Two poems by Lara Yelavich-Coddington
I remember riding shotgun as we sped around corners.
Forest out my left window, your hand on my right thigh rested.
At the scenic stop you screamed over the ledge
While I prayed the Remutakas would take me and your melancholia with it
As we turned the corner into twilight.
I remember when we whispered under frozen bed sheets how we would change
As we held onto nothing but the sureness in each other eyes to give us a reason to
I remember becoming giddy
When you are near me, love multiplies!
You said nothing
You said you have no time to love due to all these parasites you home.

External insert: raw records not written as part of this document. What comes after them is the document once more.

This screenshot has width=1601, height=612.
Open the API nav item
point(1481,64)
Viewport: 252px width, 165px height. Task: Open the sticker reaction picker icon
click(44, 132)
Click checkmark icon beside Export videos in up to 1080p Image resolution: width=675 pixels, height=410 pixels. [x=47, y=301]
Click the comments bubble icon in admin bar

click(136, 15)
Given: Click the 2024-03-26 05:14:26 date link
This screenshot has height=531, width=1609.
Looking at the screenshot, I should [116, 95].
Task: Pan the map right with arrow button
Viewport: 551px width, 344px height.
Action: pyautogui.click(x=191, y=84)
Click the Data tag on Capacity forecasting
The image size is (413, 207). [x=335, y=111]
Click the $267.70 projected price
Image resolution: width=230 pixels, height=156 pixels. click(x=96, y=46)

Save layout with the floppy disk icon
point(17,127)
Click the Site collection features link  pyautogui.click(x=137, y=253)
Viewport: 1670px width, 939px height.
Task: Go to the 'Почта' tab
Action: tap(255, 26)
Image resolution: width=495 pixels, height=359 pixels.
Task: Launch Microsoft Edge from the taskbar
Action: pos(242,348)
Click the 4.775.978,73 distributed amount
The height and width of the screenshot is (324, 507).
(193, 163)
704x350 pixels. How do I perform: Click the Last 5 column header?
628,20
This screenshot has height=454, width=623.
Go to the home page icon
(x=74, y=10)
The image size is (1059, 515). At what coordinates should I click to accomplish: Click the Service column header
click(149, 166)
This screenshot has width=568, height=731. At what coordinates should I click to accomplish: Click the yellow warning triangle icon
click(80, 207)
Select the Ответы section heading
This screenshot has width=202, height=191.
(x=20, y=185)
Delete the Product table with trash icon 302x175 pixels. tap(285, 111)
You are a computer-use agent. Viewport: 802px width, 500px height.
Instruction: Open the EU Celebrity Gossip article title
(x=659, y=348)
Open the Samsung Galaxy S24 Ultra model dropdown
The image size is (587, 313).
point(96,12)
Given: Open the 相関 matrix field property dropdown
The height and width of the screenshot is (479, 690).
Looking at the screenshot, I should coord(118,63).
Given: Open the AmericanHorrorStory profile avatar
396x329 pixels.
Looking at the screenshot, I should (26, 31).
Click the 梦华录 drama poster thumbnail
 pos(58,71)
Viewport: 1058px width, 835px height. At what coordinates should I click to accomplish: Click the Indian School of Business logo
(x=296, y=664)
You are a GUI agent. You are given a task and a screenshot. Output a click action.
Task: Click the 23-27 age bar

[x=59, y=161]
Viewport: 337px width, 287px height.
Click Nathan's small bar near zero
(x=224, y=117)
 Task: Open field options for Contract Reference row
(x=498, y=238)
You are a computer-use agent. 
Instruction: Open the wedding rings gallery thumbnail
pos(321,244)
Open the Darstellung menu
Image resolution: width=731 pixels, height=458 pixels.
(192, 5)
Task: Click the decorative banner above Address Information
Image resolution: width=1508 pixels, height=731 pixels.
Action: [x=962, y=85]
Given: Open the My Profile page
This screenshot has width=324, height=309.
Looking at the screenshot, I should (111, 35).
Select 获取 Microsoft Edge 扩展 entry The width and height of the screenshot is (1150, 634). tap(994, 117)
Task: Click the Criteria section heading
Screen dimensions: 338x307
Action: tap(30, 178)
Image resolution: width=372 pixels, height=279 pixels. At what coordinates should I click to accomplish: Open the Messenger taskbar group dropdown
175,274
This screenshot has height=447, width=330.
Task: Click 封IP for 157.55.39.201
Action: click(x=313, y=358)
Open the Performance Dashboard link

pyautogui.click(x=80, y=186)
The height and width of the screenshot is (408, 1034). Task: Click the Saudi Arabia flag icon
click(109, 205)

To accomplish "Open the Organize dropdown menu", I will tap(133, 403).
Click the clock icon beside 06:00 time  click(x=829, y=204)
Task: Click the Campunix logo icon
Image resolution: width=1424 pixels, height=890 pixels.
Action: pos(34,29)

Not anything less of extraordinary until winter
When they come and eat away at the walls.
You left after first snowfall. My heart shakes at the memory.
I needed you at the gravesites where flowers rot around names you crammed to fit
in your mouth
I needed you at the funeral where my grandmother cried.
No other reason than just for a hand to hold.
But it is okay. For now. It is.
I wake on both sides of the bed
During this clean autumn light I walk pass roads we used to live on
Searching for something to hold onto that is permanent.
Stay walking until this space is reclaimed and my heart stops calling your name.
Sometimes memory hits like a ten-tonne truck
And sometimes it doesn’t.
Know I am with you at whichever ocean you are singing hymns to.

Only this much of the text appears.